Write out every one of the following lines with no changes.

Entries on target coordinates
______

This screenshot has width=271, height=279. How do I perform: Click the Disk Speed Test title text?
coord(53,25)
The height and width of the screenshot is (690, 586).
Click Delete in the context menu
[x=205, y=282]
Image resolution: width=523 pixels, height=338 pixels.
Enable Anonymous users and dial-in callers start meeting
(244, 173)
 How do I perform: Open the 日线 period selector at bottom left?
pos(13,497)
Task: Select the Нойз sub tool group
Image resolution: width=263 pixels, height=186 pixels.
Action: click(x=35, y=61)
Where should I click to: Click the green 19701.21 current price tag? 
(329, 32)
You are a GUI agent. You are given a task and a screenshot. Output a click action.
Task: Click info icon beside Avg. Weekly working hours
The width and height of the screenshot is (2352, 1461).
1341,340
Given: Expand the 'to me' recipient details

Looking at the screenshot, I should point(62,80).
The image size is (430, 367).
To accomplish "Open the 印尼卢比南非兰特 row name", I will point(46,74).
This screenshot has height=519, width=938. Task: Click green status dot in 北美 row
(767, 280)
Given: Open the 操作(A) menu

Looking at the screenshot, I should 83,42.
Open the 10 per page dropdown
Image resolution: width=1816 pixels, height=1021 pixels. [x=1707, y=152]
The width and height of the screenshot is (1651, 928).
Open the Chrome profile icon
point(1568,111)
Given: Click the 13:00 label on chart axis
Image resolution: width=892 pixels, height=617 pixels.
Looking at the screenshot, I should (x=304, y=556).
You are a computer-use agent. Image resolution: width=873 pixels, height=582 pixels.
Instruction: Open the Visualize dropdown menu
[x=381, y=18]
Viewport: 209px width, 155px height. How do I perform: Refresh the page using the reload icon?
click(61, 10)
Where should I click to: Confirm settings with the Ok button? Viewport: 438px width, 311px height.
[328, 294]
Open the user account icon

______

**WRITTEN RESPONSE**
This screenshot has width=271, height=279. How do I perform: Click the Disk Speed Test title text?
coord(53,25)
The height and width of the screenshot is (690, 586).
Click Delete in the context menu
[x=205, y=282]
Image resolution: width=523 pixels, height=338 pixels.
Enable Anonymous users and dial-in callers start meeting
(244, 173)
 How do I perform: Open the 日线 period selector at bottom left?
pos(13,497)
Task: Select the Нойз sub tool group
Image resolution: width=263 pixels, height=186 pixels.
Action: click(x=35, y=61)
Where should I click to: Click the green 19701.21 current price tag? 
(329, 32)
You are a GUI agent. You are given a task and a screenshot. Output a click action.
Task: Click info icon beside Avg. Weekly working hours
The width and height of the screenshot is (2352, 1461).
1341,340
Given: Expand the 'to me' recipient details

Looking at the screenshot, I should point(62,80).
The image size is (430, 367).
To accomplish "Open the 印尼卢比南非兰特 row name", I will point(46,74).
This screenshot has height=519, width=938. Task: Click green status dot in 北美 row
(767, 280)
Given: Open the 操作(A) menu

Looking at the screenshot, I should 83,42.
Open the 10 per page dropdown
Image resolution: width=1816 pixels, height=1021 pixels. [x=1707, y=152]
The width and height of the screenshot is (1651, 928).
Open the Chrome profile icon
point(1568,111)
Given: Click the 13:00 label on chart axis
Image resolution: width=892 pixels, height=617 pixels.
Looking at the screenshot, I should (x=304, y=556).
You are a computer-use agent. Image resolution: width=873 pixels, height=582 pixels.
Instruction: Open the Visualize dropdown menu
[x=381, y=18]
Viewport: 209px width, 155px height. How do I perform: Refresh the page using the reload icon?
click(61, 10)
Where should I click to: Confirm settings with the Ok button? Viewport: 438px width, 311px height.
[328, 294]
Open the user account icon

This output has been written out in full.